30.              L’appel est rejeté.




Rose Ann Ritcey                     
Rose Ann Ritcey
Membre présidant

 



[1].     L.R.C. (1985), ch. 1 (2e suppl.) [Loi].

[2].     L.C. 1997, ch. 36.

[3].     DORS/91-499.

[4].     L.C. 1997, ch. 36, annexe.

[5].     L.R.C. (1985), ch. C-46.

[6].     DORS/98-462 [Règlement].

[7].     Pièce AP-2018-050-03, vol. 1 à la p. 4.

[8].     L’ASFC a présenté une vidéo d’un adepte d’arts martiaux donnant des coups de poing à son partenaire d’entraînement en utilisant l’anneau d’un couteau karambit (qui ne correspond pas à la marchandise en cause, mais est un couteau muni d’un anneau) (pièce AP-2018-050-05A, vol. 1 à la p. 67).
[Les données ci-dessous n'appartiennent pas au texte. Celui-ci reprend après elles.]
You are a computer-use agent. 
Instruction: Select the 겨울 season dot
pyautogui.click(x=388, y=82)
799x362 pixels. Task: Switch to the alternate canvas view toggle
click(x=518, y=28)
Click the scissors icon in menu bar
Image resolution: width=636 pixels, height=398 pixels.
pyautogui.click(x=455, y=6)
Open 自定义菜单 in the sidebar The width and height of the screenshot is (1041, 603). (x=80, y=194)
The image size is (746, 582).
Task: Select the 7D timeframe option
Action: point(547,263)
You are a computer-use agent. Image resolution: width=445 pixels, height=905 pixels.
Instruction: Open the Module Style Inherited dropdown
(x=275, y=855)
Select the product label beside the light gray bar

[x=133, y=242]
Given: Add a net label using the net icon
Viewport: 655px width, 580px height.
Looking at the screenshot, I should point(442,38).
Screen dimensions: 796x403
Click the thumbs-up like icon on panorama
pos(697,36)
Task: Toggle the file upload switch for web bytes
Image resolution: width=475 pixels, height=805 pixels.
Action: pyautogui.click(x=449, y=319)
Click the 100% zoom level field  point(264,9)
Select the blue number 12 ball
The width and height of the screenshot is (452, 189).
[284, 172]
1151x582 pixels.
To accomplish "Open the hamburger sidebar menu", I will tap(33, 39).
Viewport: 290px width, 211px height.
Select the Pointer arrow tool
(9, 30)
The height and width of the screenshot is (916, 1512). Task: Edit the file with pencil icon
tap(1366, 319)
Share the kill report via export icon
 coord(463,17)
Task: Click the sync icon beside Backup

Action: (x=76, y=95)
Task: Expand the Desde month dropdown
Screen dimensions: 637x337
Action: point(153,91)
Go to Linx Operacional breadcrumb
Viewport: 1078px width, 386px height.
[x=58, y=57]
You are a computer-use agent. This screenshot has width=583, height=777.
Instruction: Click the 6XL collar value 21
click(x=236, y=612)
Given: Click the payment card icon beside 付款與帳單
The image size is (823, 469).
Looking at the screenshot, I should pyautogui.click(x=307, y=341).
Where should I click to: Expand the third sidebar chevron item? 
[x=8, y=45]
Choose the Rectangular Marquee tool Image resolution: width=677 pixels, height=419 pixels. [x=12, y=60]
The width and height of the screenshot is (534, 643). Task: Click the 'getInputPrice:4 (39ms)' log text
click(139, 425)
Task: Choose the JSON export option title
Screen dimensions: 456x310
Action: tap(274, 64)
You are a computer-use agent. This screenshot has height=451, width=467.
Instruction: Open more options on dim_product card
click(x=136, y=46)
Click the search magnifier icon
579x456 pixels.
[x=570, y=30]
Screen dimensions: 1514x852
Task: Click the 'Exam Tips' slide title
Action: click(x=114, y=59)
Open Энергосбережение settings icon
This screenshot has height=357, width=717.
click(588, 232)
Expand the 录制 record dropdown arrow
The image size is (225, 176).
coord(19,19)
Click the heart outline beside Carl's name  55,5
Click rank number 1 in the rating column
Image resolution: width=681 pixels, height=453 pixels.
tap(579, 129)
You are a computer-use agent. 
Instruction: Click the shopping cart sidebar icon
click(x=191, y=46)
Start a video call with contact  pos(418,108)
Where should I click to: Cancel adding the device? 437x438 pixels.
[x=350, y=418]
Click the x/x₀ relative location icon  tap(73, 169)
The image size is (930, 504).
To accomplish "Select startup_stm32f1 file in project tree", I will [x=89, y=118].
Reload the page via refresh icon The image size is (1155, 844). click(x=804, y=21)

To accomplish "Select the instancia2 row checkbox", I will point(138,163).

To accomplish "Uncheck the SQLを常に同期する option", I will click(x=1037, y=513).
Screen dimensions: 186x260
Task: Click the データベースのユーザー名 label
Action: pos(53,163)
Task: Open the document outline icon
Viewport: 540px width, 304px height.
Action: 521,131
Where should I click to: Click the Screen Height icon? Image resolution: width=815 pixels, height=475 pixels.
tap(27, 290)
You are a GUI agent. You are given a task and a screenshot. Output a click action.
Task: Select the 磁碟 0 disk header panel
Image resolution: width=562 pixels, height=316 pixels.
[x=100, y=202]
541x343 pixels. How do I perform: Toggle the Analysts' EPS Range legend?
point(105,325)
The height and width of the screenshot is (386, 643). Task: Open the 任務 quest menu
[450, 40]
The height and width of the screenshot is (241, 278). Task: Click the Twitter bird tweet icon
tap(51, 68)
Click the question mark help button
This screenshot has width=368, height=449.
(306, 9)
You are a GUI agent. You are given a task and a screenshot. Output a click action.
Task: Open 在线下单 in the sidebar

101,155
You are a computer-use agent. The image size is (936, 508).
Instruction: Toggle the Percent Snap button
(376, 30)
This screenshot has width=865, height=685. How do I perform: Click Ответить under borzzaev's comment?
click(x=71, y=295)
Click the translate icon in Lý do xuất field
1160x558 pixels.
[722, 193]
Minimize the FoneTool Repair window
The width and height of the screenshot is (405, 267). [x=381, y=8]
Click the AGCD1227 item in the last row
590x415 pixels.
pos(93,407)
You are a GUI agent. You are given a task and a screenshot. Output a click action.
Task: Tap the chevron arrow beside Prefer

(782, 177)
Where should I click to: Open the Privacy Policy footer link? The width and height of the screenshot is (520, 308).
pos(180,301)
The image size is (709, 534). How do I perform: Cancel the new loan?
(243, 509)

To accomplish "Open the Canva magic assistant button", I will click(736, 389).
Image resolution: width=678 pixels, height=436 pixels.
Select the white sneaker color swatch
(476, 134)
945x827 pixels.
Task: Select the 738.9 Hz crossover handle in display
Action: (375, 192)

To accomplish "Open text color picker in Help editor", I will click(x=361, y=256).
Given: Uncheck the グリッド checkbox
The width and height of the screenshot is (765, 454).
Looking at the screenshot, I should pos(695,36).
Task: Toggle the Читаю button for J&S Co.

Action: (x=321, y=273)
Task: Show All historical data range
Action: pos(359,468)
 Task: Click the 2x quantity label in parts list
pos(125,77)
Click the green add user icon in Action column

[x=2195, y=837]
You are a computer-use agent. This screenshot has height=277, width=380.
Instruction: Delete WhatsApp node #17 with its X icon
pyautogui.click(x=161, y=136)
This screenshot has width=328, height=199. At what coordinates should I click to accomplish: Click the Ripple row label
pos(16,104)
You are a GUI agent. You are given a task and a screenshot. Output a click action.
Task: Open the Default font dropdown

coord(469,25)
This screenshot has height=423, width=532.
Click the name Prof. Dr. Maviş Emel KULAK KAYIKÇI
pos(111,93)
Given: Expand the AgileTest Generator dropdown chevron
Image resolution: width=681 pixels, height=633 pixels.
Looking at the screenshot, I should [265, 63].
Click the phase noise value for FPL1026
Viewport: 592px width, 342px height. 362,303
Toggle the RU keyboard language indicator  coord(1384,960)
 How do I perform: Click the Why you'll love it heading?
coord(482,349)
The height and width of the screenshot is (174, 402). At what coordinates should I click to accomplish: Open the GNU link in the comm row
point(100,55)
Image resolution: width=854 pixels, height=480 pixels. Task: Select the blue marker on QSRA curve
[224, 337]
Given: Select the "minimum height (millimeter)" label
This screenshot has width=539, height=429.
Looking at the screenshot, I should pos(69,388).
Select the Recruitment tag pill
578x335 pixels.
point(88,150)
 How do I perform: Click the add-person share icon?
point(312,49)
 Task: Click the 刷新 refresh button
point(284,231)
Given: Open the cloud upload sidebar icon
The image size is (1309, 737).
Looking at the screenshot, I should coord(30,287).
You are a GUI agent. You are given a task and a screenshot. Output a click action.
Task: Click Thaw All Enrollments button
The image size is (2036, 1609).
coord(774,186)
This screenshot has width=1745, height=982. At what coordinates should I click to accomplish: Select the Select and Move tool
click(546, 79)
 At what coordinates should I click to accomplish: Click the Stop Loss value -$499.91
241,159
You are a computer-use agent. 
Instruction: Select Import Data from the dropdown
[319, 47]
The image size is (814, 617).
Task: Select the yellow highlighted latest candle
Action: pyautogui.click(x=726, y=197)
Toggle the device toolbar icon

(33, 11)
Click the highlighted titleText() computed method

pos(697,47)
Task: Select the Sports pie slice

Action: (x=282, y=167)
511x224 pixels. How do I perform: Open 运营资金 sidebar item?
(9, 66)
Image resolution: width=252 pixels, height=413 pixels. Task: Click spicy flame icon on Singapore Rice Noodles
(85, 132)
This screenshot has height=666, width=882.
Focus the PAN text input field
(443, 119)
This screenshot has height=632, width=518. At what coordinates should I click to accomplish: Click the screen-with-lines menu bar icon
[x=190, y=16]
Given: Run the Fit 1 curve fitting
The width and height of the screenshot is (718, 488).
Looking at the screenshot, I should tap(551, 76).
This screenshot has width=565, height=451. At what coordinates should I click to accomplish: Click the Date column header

[9].     Pièce AP-2018-050-05A, vol. 1 à la p. 10. L’ASFC a souligné que, bien que le Tribunal ait reconnu, dans l’affaire G. Bradford c. Président de l’Agence des services frontaliers du Canada (12 septembre 2016), AP-2015-031 (TCCE), que des saillies correspondent à la conception commune que l’on a du coup-de-poing américain, cet élément ne fait pas partie de la description d’instruments semblables à un coup-de-poing américain.

[10].   Paragraphe 152(3) de la Loi; Canada (Agence des services frontaliers) c. Miner, 2012 CAF 81 (CanLII) aux par. 7, 21.

[11].   J.F. Allard c. Président de l’Agence des services frontaliers du Canada (12 octobre 2017), AP-2016-052 (TCCE) [J.F. Allard] aux par. 21, 29.

[12].   Dans l’affaire R. Christie c. Président de l’Agence des services frontaliers du Canada (15 janvier 2014), AP-2012-072 (TCCE) au par. 50, le Tribunal a conclu que « [b]ien qu’il semble que les trois autres trous dans le couteau Claw ne soient pas conçus pour y enfiler les doigts, en raison de leur taille, il suffit d’un trou dans lequel on enfile un doigt pour satisfaire aux exigences de l’article 15 de la partie 3 de l’annexe du Règlement ».

[13].   Andrew Taylor c. Président de l’Agence des services frontaliers du Canada (3 décembre 2008), AP-2007-025 (TCCE) [Taylor] au par. 35.

[14].   Taylor au par. 36.

[15].   Pièce AP-2018-050-05A, vol. 1 à la p. 67.

[16].   Ibid. à la p. 65.

[17].   Le Tribunal a abordé un argument similaire dans l’affaire J.F. Allard, au par. 29, dans laquelle il a affirmé que « selon l’article 15 de la partie 3 de l’annexe du Règlement, la marchandise doit également être un instrument semblable à l’instrument communément appelé “coup-de-poing américain”, ce qui n’est pas le cas d’un ciseau ou d’un cadenas, par exemple ».

[18].   Ivan Hoza c. Président de l’Agence des services frontaliers du Canada (6 janvier 2010), AP-2009-002 (TCCE) au par. 30, citant Romain L. Klaasen c. Président de l’Agence des services frontaliers du Canada (18 octobre 2005), AP‑2004-007 (TCCE) à la p. 2.